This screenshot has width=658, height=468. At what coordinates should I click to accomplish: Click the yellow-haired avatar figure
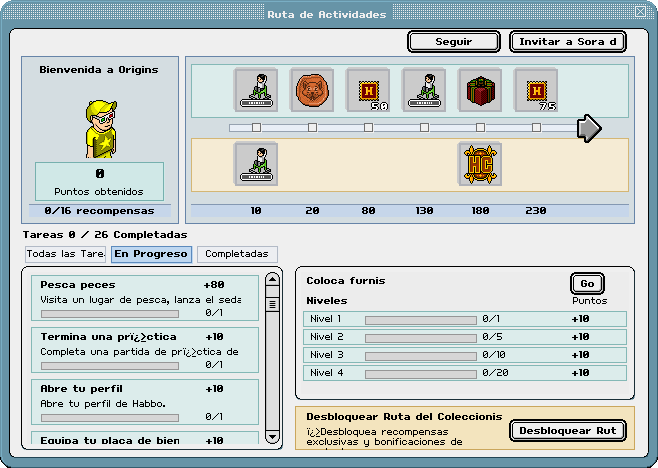pyautogui.click(x=101, y=129)
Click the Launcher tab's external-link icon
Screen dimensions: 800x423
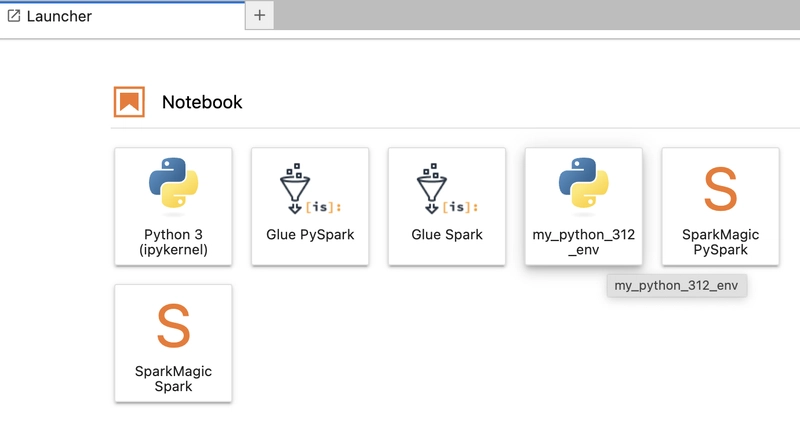pos(14,16)
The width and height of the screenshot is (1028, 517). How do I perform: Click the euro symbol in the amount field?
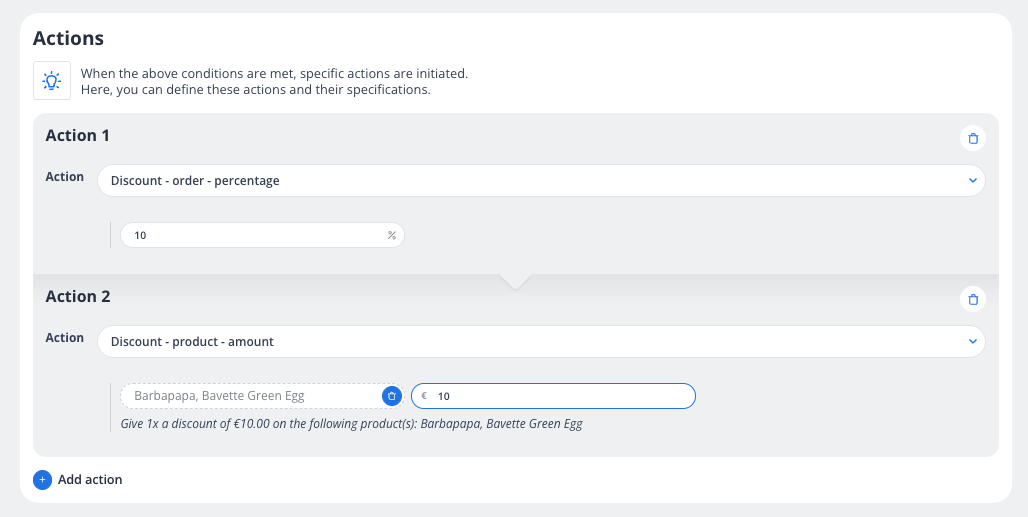coord(424,396)
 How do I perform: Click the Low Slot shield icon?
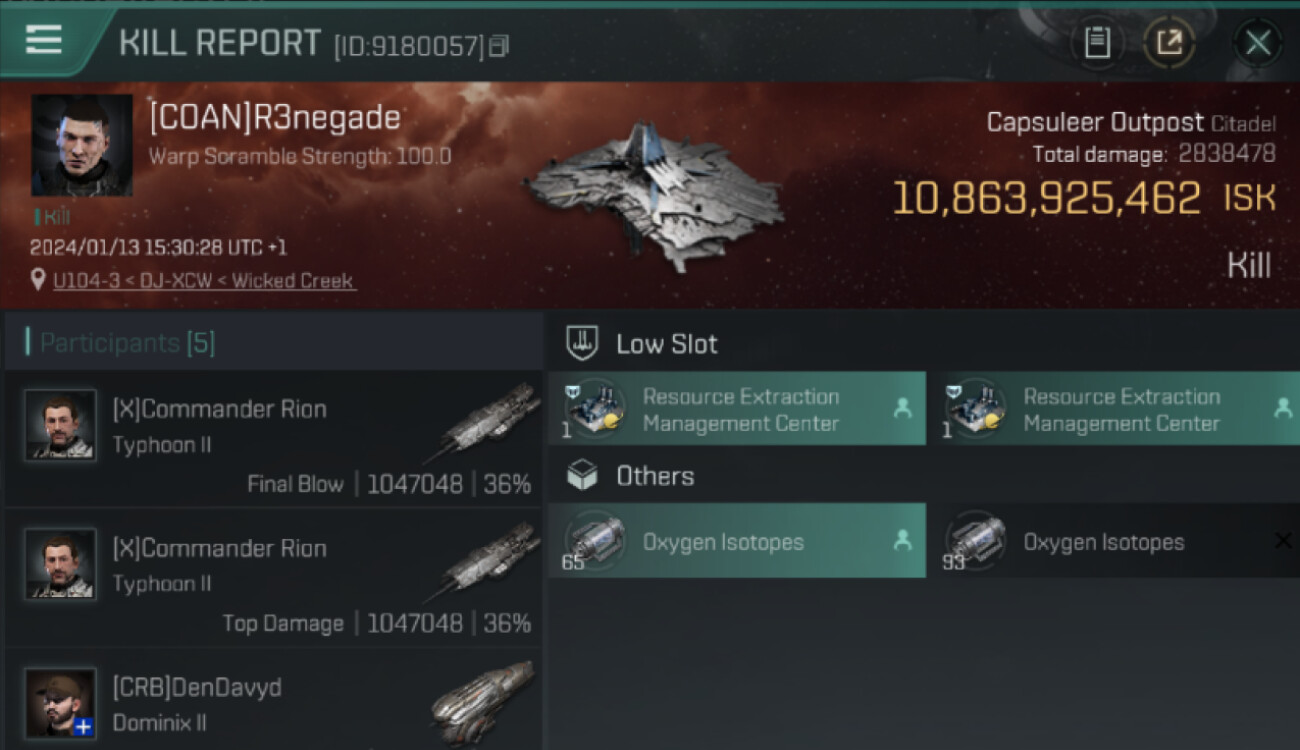[582, 343]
------------------------------
• _DIRECTIONS_:
Leaving aside every picture, transcribe exactly the lines that run from the one with "Click the Launcher tab's external-link icon" to the close of the listing above.

• _EXPECTED ANSWER_:
Click the Launcher tab's external-link icon
Screen dimensions: 800x423
pos(14,16)
The width and height of the screenshot is (1028, 517). How do I perform: Click the euro symbol in the amount field?
coord(424,396)
 How do I perform: Click the Low Slot shield icon?
[582, 343]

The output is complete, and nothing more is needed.